Now in its 18th year, PAMRO initially focused on bringing together delegates from across Africa, to network, debate and present solutions to the continent’s challenges and opportunities. This year, however, delegates were drawn from as far afield as the United States, China and a number of European countries.
The theme of this year’s conference, held in Cape Town, South Africa was ‘Content is king and he is one of us’, and a highlight of the event was seeing who, in an extremely competitive environment, would be crowned this year’s Piet Smit Achiever of the Year Award.

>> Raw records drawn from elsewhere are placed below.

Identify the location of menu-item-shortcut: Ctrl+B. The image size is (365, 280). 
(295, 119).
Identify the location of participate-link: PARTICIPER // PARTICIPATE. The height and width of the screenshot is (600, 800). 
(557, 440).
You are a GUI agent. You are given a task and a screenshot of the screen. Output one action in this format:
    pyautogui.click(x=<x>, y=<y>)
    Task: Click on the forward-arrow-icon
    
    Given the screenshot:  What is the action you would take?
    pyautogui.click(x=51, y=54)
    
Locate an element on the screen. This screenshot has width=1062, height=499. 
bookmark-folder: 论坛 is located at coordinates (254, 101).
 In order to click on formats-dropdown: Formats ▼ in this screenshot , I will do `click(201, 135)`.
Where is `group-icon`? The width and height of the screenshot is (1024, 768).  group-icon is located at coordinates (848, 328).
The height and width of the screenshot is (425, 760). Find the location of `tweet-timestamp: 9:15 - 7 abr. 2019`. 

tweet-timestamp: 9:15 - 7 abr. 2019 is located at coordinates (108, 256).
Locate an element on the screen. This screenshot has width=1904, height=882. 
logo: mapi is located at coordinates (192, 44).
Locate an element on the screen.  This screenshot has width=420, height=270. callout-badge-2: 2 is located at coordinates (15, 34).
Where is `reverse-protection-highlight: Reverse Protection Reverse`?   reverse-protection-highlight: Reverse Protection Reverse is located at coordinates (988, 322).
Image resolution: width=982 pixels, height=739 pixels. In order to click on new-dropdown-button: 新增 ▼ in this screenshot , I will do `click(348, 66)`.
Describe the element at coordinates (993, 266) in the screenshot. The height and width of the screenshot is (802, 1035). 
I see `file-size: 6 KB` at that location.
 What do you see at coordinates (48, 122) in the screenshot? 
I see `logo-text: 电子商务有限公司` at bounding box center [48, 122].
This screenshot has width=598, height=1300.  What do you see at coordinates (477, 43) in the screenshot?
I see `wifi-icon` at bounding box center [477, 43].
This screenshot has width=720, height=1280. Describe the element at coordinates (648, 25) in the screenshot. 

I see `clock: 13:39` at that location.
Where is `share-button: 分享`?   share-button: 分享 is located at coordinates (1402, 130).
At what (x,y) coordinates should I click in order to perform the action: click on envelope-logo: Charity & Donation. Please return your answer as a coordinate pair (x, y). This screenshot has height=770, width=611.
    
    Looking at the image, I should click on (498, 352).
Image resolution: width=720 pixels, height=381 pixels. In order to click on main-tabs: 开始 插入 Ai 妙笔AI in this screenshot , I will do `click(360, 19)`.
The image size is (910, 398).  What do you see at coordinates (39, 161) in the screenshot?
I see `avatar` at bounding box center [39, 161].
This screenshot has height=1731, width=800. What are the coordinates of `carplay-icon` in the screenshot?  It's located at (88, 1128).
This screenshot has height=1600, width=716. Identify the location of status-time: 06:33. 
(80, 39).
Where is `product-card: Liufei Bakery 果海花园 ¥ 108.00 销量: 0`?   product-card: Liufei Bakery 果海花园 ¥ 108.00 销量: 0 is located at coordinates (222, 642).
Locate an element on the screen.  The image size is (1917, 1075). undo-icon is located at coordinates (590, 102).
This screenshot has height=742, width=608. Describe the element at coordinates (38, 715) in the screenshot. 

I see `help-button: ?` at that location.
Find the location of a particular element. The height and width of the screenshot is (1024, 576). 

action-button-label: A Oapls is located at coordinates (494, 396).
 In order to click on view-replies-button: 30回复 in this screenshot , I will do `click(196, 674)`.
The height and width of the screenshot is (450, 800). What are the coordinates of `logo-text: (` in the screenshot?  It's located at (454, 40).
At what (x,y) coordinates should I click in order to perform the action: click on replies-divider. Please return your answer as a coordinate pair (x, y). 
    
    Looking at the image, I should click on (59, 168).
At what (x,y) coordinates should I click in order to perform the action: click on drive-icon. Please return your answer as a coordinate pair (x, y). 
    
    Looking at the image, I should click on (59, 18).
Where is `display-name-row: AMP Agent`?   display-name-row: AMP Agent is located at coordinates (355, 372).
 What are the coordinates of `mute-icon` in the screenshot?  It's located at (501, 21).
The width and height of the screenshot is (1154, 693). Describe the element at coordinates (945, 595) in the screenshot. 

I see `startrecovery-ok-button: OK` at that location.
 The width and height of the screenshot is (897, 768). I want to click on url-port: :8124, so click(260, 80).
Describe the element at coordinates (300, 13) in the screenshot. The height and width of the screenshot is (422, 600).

The accolade for 2017 went to Oresti Patricios, CEO of the Ornico Group, which has long been on the cutting edge of the media, advertising and branding industries.
We chatted to him about the award, Africa’s enormous potential and what PAMRO means for the future.
How do you feel about having been recognised as the 2017 Piet Smit Achiever of the Year Award?
I am very humbled but very, very proud, particularly if I look at some of the other guys who’ve won. The likes of Neil Higgs [ex director of innovation and development at TNS Research Surveys] and Tendai Mhizha, she’s got a doctorate. So to be equated with those kinds of minds, it’s an honour.
What does receiving this award mean for you professionally?
This kind of recognition is important, not so much for myself but for my staff. It’s a way for the guys to see that the vision, the ‘what we are trying to achieve’ is on track. We’ve got the vision right and are getting recognition for it. From a client perspective it helps to up their level of trust in us.
PAMRO 2017 brought together some great minds in the industry. There is a real sense that Africa is going places. Could you comment?
Absolutely, there were some really exciting presentations. We had delegates representing 22 countries this year, but it was those from outside of Africa – the Europeans, Chinese and Americans – who spoke about how vibrant we are. The ideas coming from Africa are at the cutting edge. We can confidently apply our knowledge to the developed and the developing world. We’ve got the commitment, the brains and the passion to do it.
Have any of the insights from PAMRO 2017 inspired you to change tack/look at business differently?
I learn something every year. One of the strong points I have is futurising. It’s critical to look at the trends in things such as AI, predictive analytics etc to future-proof ourselves. I look at these things from an implementation perspective and provide details of what it means to business. Africa is more ready than anywhere else. Take Europe for example, it’s an old environment where things have been done in a particular way for millennia. It’s difficult to make quick adaptive changes in that environment. Africa is young, it’s more open to change and we are willing to change and we are passionate about growth.
Where do you believe the greatest challenge/potential lies for the industry in 2017?
Challenge and potential is exactly the same thing. It has so much to do with a fear around collaborating, but if we engage with each other to find solutions to the challenges we can realise the possibility. We see this at PAMRO. We’ve witnessed how people have collaborated and worked together towards a solution. One company can’t change everything on its own.
Why is PAMRO important for the industry?
We want Africa to grow. That’s our passion. The only way to grow is through investment in Africa. For this to happen our data needs to be more robust, it needs to be accurate and trustworthy. We have this huge growing middle class, but we don’t have enough data to make it easier for brands to put decent money behind investing in Africa.
We are starting to expand our reach from being just in the media research industries. By including presentations from the likes of Coca-Cola’s Leana Less we are beginning to look at things from the client’s perspective, from the communications channel. Our pool of delegates growing to incorporate these ideas. We might be called PAMRO [Pan African Media Research Organisation] but that’s not all we stand for, we have enlarged our constituency to include all marketing and communications. PAMRO will become a name, not just an acronym.